OS: Debian 11 (Bullseye)

You have seen my tutorial of Local Port Forwarding and should have a basic understanding of how SSH Tunneling work. If you have not seen the tutorial you can go to the link below on how to setup local port forwarding.

There are alot of use cases for SSH tunneling and it is a common technique that cyber criminal use to gain unauthorized access to the victim network. However SSH can also be consider a “poor” man VPN when you only have a few application that you would want to access without opening the firewall port or setting up a full fledge VPN.

In this tutorial I am going to show you how to quickly configure remote SSH port forwarding. The commands are quite straight forward. However it is important to know which where do you initiate the command and what are the server or services that you want to allow access from outside your lab or test network. Here is the quick summary of the things to take note.

  1. The SSH command is issue from the internal host that you want to access from the Internet.
  2. Make sure you open the firewall port at the SSH Server (Debian DemoServer) and configure /etc/ssh/sshd_config GatewayPort to Yes
  3. You initiate the RDP connection from any client to the public address of the SSH Server.

You use the following command to establish a remote port forwarding from the internal host. In most cases the internal host may not have public ip address mapped and therefore is not reachable from the public internet. The following example uses username and password login.

ssh -R [SSH ServerIP]:[SSH Port]:[Internal Host IP]:[Internal Application Port] <user>@[SSH Server IP]

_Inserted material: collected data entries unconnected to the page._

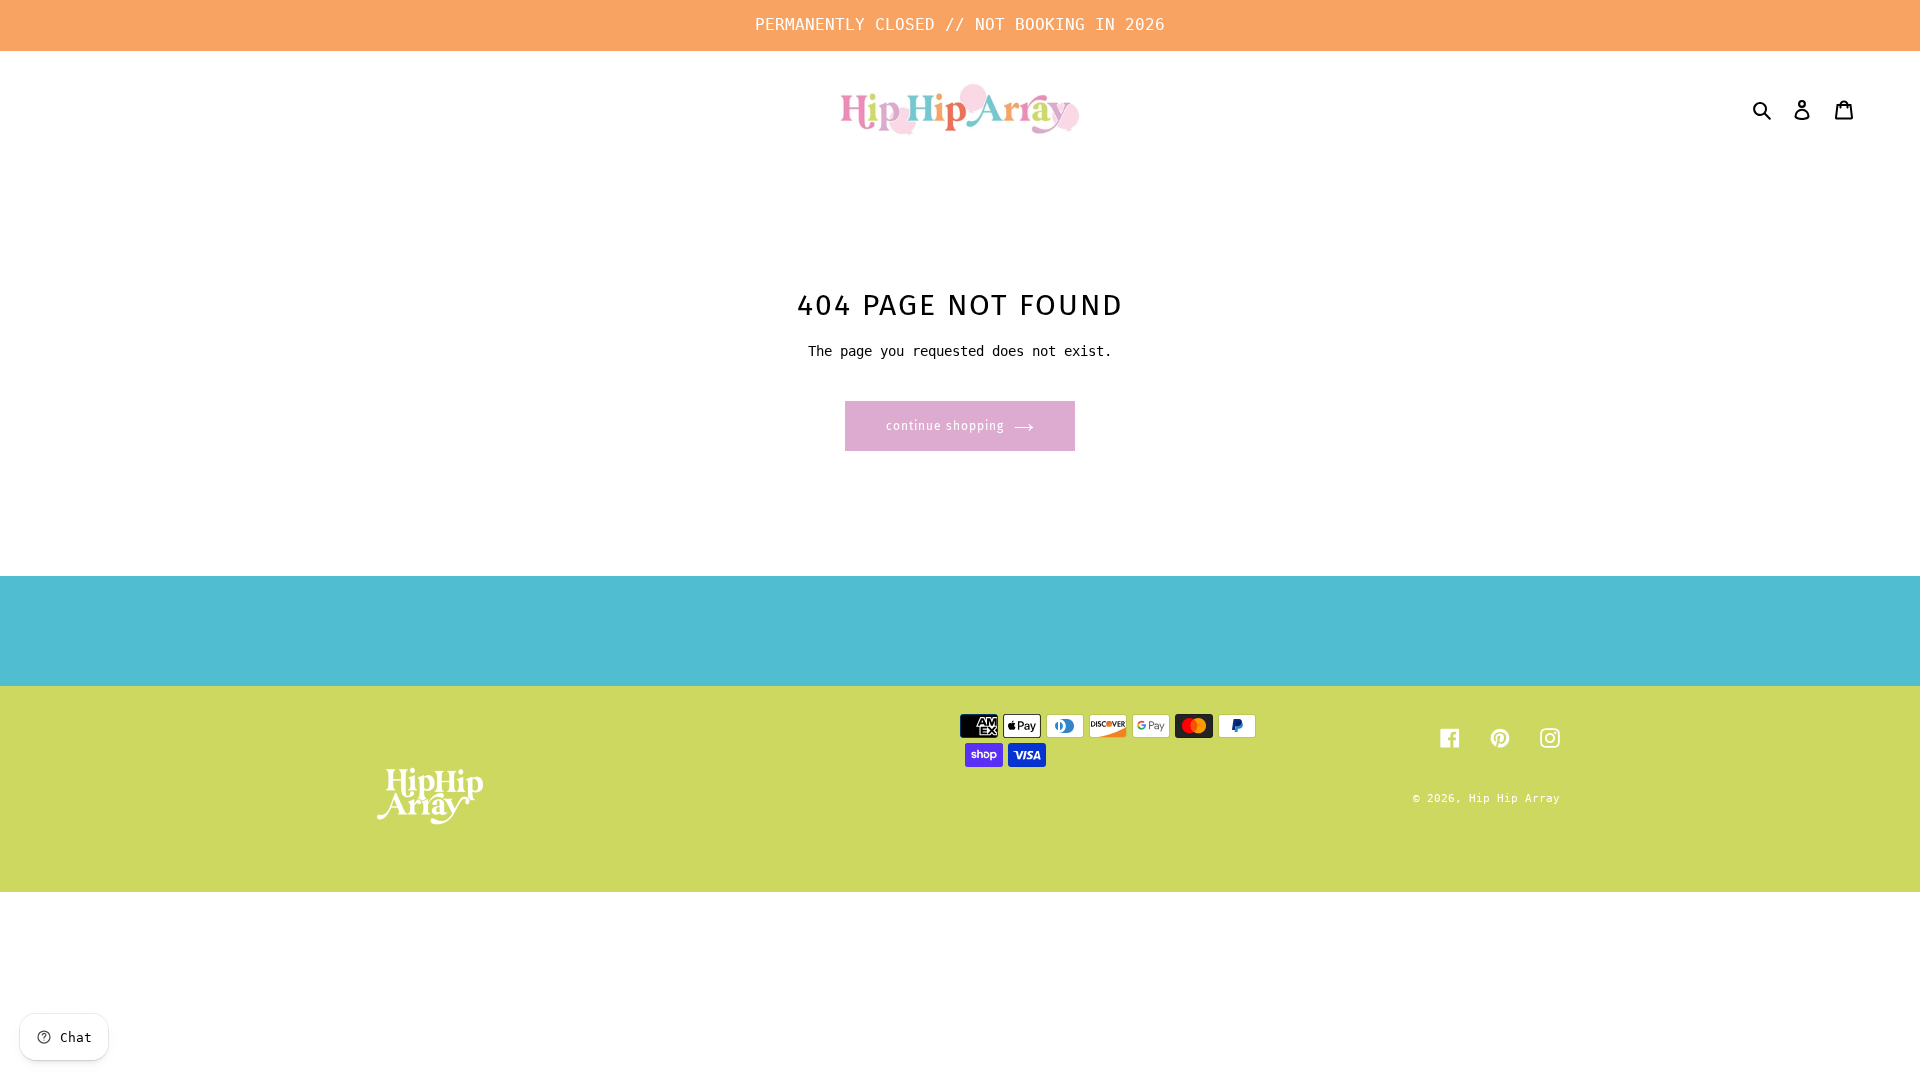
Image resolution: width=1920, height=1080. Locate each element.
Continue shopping (944, 426)
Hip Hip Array (1514, 798)
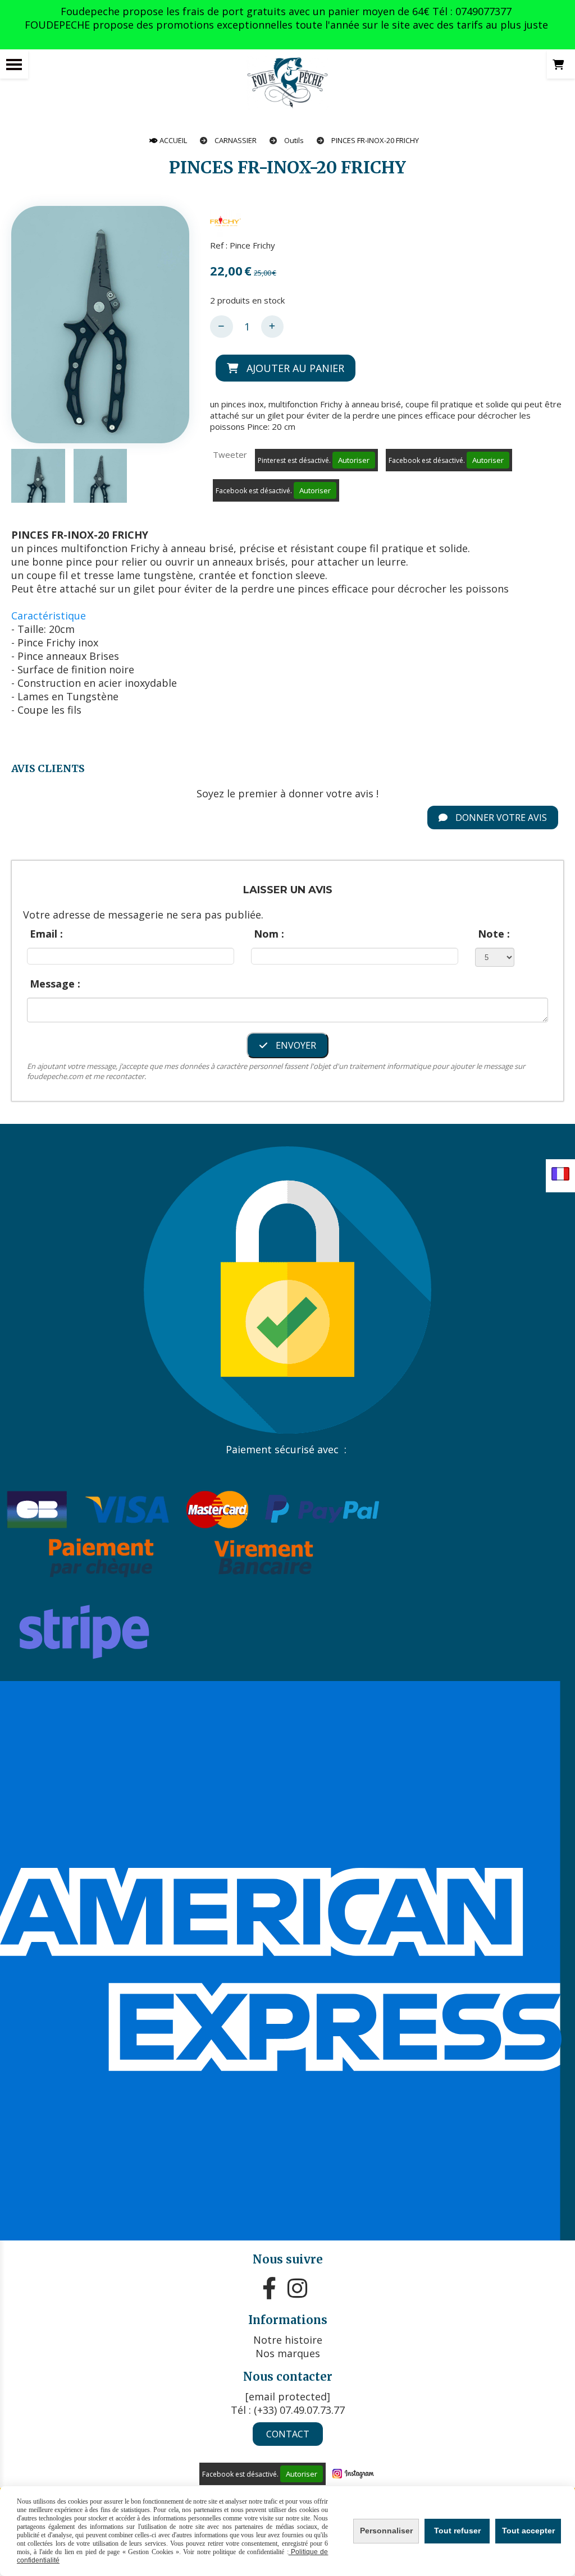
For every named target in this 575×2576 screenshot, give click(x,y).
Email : (46, 933)
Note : (494, 933)
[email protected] (287, 2396)
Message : (55, 983)
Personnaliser (386, 2530)
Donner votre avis (500, 817)
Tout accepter (528, 2530)
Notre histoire (287, 2340)
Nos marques (287, 2353)
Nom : (269, 933)
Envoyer (294, 1045)
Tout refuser (457, 2530)
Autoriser (353, 460)
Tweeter (230, 454)
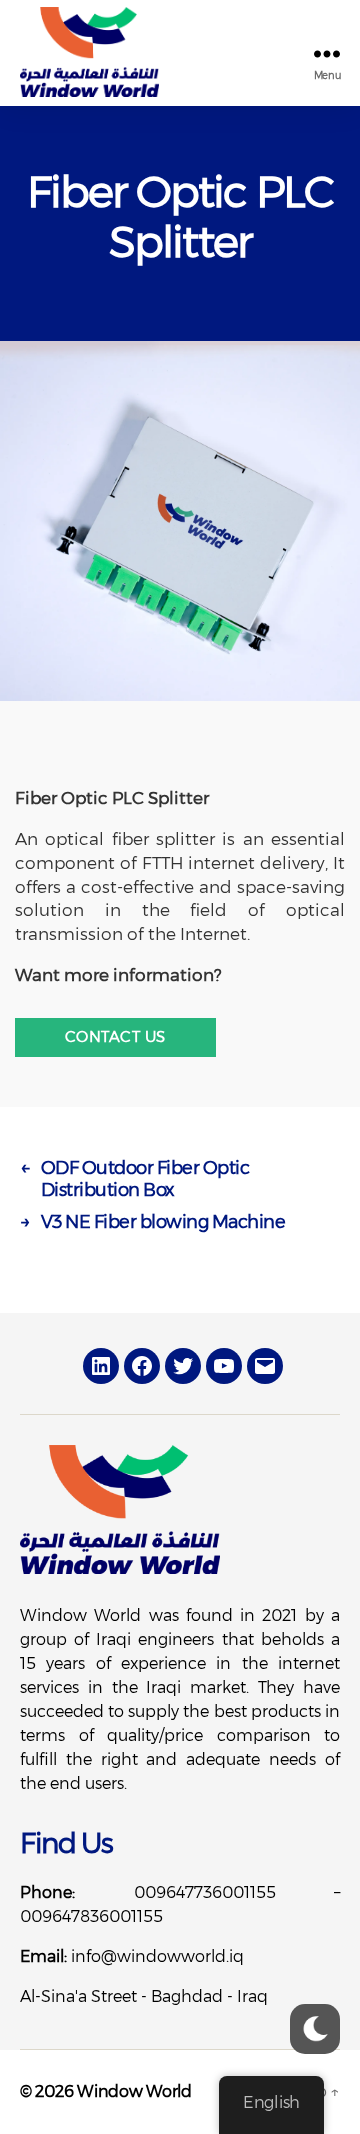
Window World (134, 2091)
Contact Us (115, 1036)
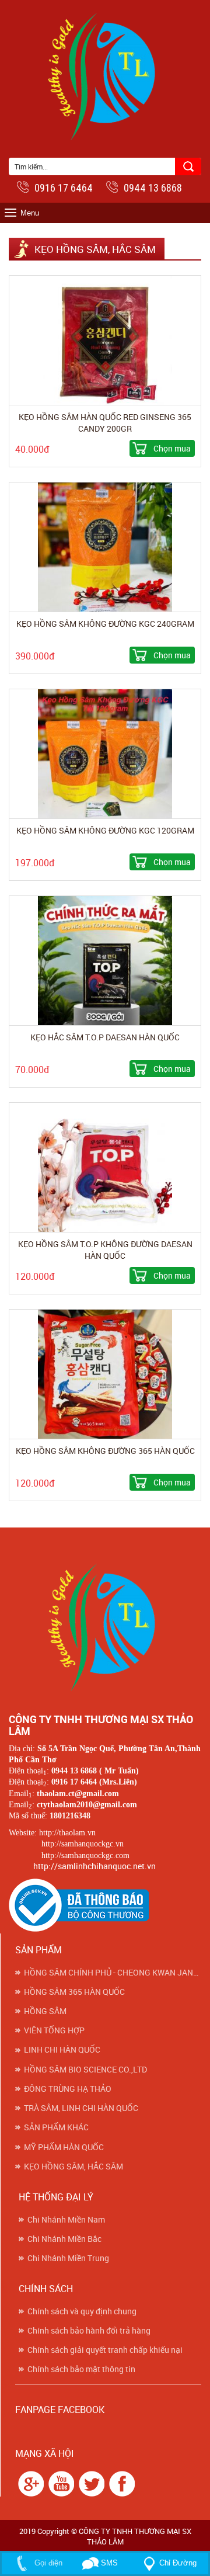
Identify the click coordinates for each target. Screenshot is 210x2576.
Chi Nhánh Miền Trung (68, 2258)
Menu (29, 213)
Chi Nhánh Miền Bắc (64, 2239)
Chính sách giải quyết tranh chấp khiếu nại (105, 2350)
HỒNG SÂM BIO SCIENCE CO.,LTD (85, 2069)
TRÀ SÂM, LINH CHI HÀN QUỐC (81, 2108)
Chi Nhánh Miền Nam (66, 2219)
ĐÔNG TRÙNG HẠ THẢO (67, 2089)
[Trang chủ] (105, 1625)
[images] (29, 2482)
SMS (108, 2562)
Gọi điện (47, 2562)
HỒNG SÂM (45, 2011)
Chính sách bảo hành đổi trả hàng (88, 2330)
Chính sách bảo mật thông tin (81, 2369)
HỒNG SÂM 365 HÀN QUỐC (74, 1992)
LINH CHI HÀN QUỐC (62, 2049)
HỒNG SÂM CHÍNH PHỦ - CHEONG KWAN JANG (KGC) (112, 1972)
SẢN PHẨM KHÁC (56, 2127)
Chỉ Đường (178, 2562)
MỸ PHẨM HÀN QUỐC (64, 2147)
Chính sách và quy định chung (81, 2311)
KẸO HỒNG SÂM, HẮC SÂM (73, 2166)
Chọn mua (172, 448)
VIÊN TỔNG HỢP (54, 2030)
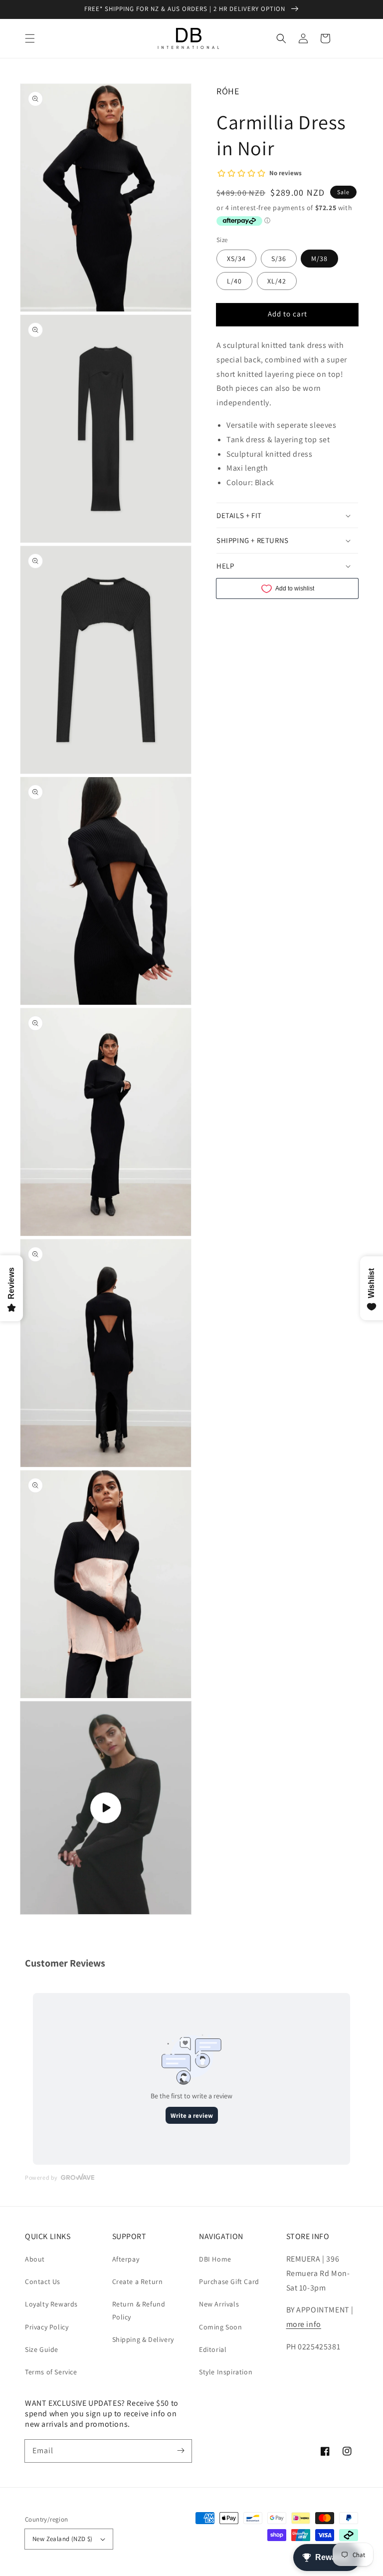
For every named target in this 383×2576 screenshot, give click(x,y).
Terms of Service (51, 2371)
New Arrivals (219, 2303)
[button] (30, 38)
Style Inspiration (225, 2371)
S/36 (278, 258)
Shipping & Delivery (143, 2339)
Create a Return (137, 2281)
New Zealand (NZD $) (62, 2539)
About (35, 2259)
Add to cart (287, 313)
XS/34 (236, 258)
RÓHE (227, 91)
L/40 (234, 281)
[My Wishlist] (347, 38)
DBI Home (215, 2259)
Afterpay (126, 2259)
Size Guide (41, 2349)
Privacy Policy (46, 2326)
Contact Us (42, 2281)
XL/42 (276, 281)
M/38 (319, 258)
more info (303, 2324)
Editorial (212, 2349)
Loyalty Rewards (51, 2303)
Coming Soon (220, 2326)
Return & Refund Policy (139, 2310)
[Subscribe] (181, 2451)
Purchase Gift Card (229, 2281)
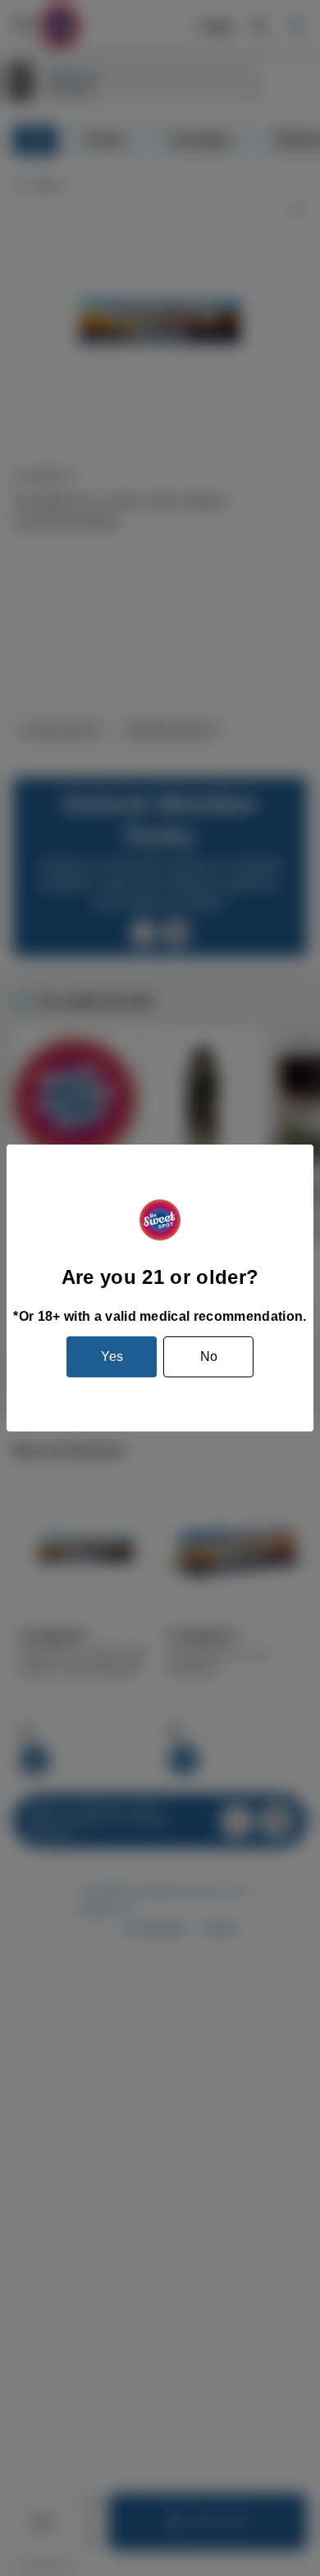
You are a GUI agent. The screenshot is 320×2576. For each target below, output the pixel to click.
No (208, 1356)
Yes (112, 1356)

  • [SSH Server IP] – This is the ip address of the SSH Server if it is not specified it is bind to all interfaces.
  • [SSH Port] – This is the port that you want to allow access from the internet. For security reason you can change this port so that the attacker cannot easily determine what is the service associated with this port although a thorough scan may still reveal the service expose.
  • [Internal Host IP] – This is the IP address of the internal host. Usually you would use 127.0.0.1 for the local host.
  • [Internal Application Port] – This is the Port of the Application that you are allowing access through the SSH Tunnel.
  • <user> – A valid SSH account on the SSH Server.

The following command users Key Based Login

ssh -R [SSH ServerIP]:[SSH Port]:[Internal Host IP]:[Internal Application Port] -i [Private key of User] <user>@[SSH Server IP]

  • [Private Key of User] This is the private key of the user you are using to login to the SSH Server

Additional options that you can use to hide your ssh tunnel from the terminal.

Option. Description
-fRequests ssh to go to background just before command execution.  This is useful if ssh is going to ask for passwords or passphrases, but the user wants it in the background.
-NDo not execute a remote command. This is useful just for just forwarding ports.